[Document segment]
####
Highly asymmetric channels as nanofluidic memristors

To fabricate HACs (Fig. 1a and Supplementary Information Section 1), we start with silicon nitride (SiN) windows presenting a single circular aperture in their centre (step 0). A thin discontinuous layer of palladium is then evaporated (step 1). Finally, a graphite crystal (with thickness between 50 and 150 nm) is deposited above the aperture (step 2). Since step 0 and step 1 are achieved at wafer scale, this current production approach is only limited by step 2 achieved at the single-chip scale. This step is, however, a simple dry-transfer of a large pristine van der Waals crystal not requiring high positioning accuracy. The main fabrication improvement lies in eliminating the intricate etching process necessary for creating 2D channels^10,13. With further developments, the complete nanofabrication of HACs could be realized at wafer scale. Nevertheless, the current process already enables us to produce HACs in batches of several tens of units by avoiding delicate fabrication steps at the single-device level. This scalability is required for building nanofluidic circuits, where several devices have to function simultaneously. In this study, we present results for the 32 devices referenced in Supplementary Table 1 with corresponding experiments.

Fig. 1: Highly asymmetric channels.
####
[Data rows]

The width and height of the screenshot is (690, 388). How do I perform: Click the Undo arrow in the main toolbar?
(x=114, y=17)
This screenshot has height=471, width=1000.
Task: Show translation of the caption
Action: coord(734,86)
####
[Task list]
1. In the passage on highly asymmetric channels, what thickness range is given for the graphite crystal?
2. Turn the paragraph of the passage on highly asymmetric channels that begins "To fabricate HACs" into a short bulleted list that keeps its main facts.

[Task-by-task outputs]
1. Between 50 and 150 nm.

2.
- Step 0: start with silicon nitride windows, each with a single circular aperture in its center.
- Step 1: evaporate a thin, discontinuous palladium layer.
- Step 2: deposit a graphite crystal 50 to 150 nm thick over the aperture.
- Steps 0 and 1 are done at wafer scale. Step 2 is done chip by chip, which is the only limit. It is a simple dry-transfer that needs no high positioning accuracy.
- The main improvement is that the intricate etching needed for 2D channels is no longer required.
- With further development, the whole process could be done at wafer scale. It already yields batches of several tens of devices, which nanofluidic circuits need.
- The study reports results for 32 devices, listed in Supplementary Table 1.